In 1997, Aware and Columbia Records launched a joint venture that provided distribution for Aware's developing artists through RED, Sony's independent distribution arm, while at the same time serving as a "farm team" for Columbia—at a certain sales threshold, releases were moved to the Aware/Columbia imprint and marketed through Columbia. In 1998, Aware/RED released Train's self-titled platinum debut.,

In 1999, Latterman founded A Squared Management. A Squared managed artists including Liz Phair, The Fray, Brandi Carlile, Michelle Branch, Motion City Soundtrack, Jack's Mannequin, Rachel Platten, Five For Fighting, and Mat Kearney. As The Fray's manager, Latterman worked with ABC to use The Fray's "How to Save a Life" on Grey's Anatomy, a placement that "catapulted the Denver band into another stratosphere, making its debut one of the best-selling albums of 2006."

===2000-2010: John Mayer, Five for Fighting, The Fray===
In 2000, Latterman was sent an EP of John Mayer. He included two of Mayer's songs on Aware 8, and in early 2001, Aware released Mayers debut album, Room for Squares, as an internet-only album. It was re-released on Columbia in September, and went on to sell more than 5 million albums. Mayer was one of three Aware artists to receive Grammy nominations in 2002; Train was nominated for the album Drops of Jupiter, and Five for Fighting was nominated for their song "Superman (It's Not Easy)." Mayer won Best Male Pop Vocal Performance for "Your Body is a Wonderland." The ninth Aware compilation was released in January 2002; it was followed in October by a 14-song Greatest Hits collection.

Aware/Universal Republic released more than 50 records in partnership with Columbia; in addition to multiple hit records from Train, Mayer, and Five for Fighting, the label had significant success with Guster, The Thorns, and Mat Kearney. In 2010, with more than 25 million records sold over the 15-year period of the joint venture, Aware entered into a new distribution agreement with Universal Republic.

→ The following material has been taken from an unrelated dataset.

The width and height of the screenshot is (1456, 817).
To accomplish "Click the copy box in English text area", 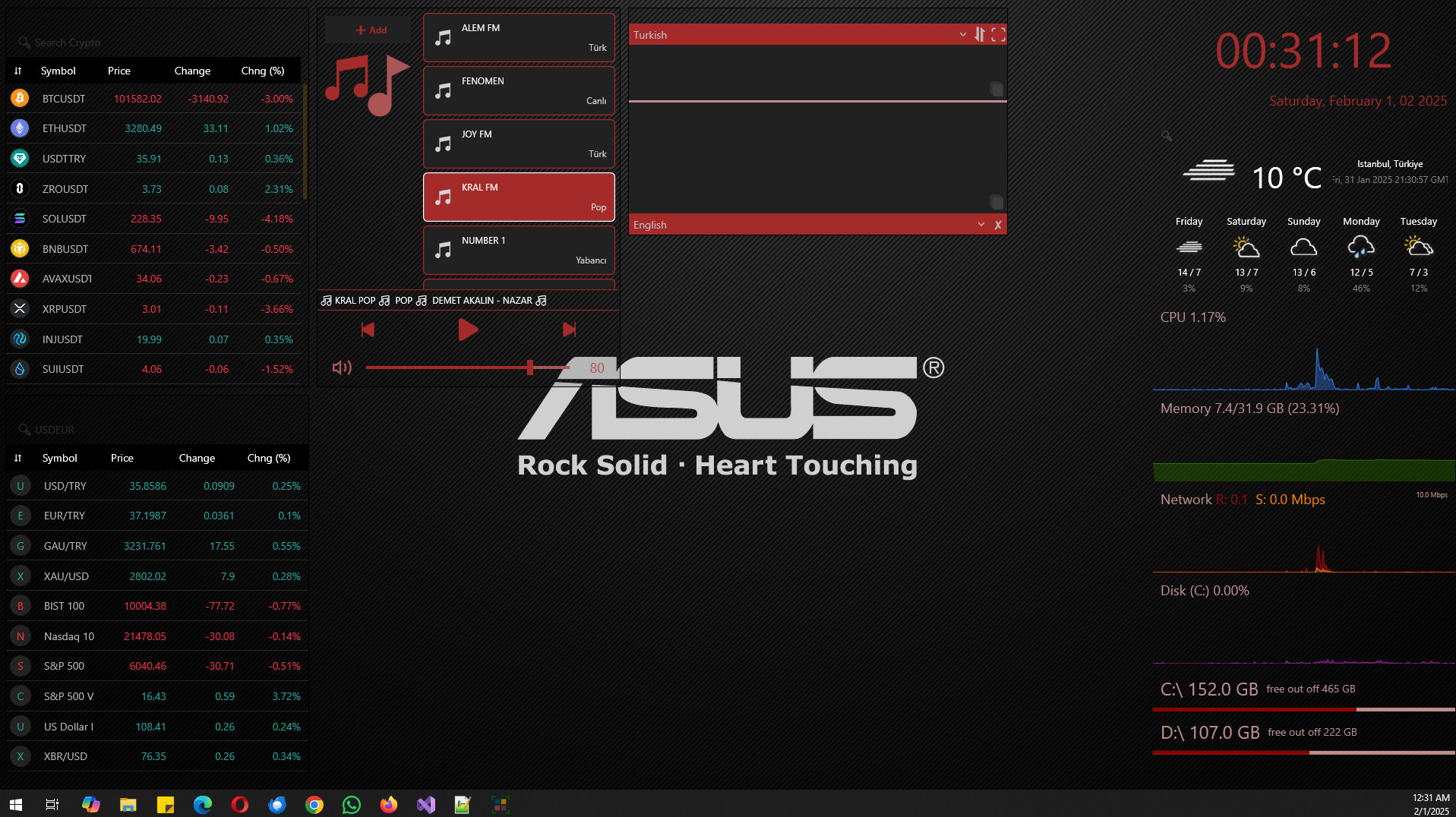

=== 2010-present: Northwestern, Zell Lurie Institute for Entrepreneurship ===
As the Universal Republic agreement was built, Latterman realized that the day-to-day business of running the label limited his ability to be creative; rather than finding music and mentoring artists, he was focused on logistics and crisis control. In 2012, at 45, he enrolled at the University of Pennsylvania, where, as a student of Martin Seligman, he earned a master's degree in positive psychology.

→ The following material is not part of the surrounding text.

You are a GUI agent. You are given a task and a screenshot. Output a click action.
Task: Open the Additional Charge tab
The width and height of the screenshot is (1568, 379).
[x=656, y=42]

Latterman began teaching at Northwestern shortly after he received his degree. In addition to teaching Positive Entrepreneurship: Profits and Meaning, he created and taught a class titled NUvention: Entrepreneurship for the Arts. He also served as program lead for the Zell Fellows New Venture Track, a venture accelerator program.

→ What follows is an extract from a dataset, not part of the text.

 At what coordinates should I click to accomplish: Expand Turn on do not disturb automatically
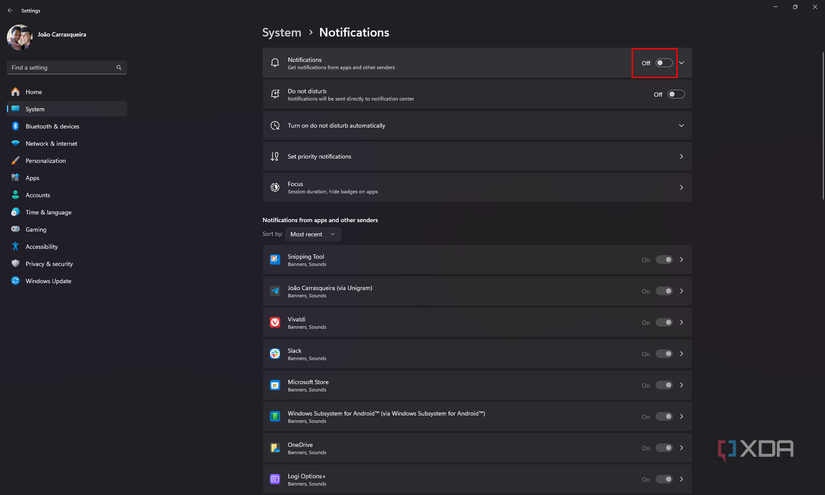[x=682, y=126]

He was named executive director of Zell Lurie Institute for Entrepreneurship at the Ross School of Business at the University of Michigan in 2024. The Zach Bryan concert that took place at the school's football stadium in September 2025 was Latterman's idea, and he facilitated the August 2024 conversations between the school's athletics department and promoter Anschutz Entertainment Group. The concert was the first held in the stadium since it was built in 1927. More than 112,000 tickets were sold. It was the largest ticketed single concert event in US history.

==Personal life==
Latterman lives in Chicago, with his wife, Sue, and their three children. He is on the advisory board for the Nantucket Project and a member of the US Soccer Development Council.